▸ **Task to carry out**:
For this exercise, repeat the records below exactly as written.

▸ **Input**:
"""
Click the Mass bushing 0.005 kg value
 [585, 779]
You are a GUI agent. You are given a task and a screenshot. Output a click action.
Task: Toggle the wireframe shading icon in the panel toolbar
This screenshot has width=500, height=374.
"""
▸ **Finished task**:
Click the Mass bushing 0.005 kg value
 [585, 779]
You are a GUI agent. You are given a task and a screenshot. Output a click action.
Task: Toggle the wireframe shading icon in the panel toolbar
This screenshot has width=500, height=374.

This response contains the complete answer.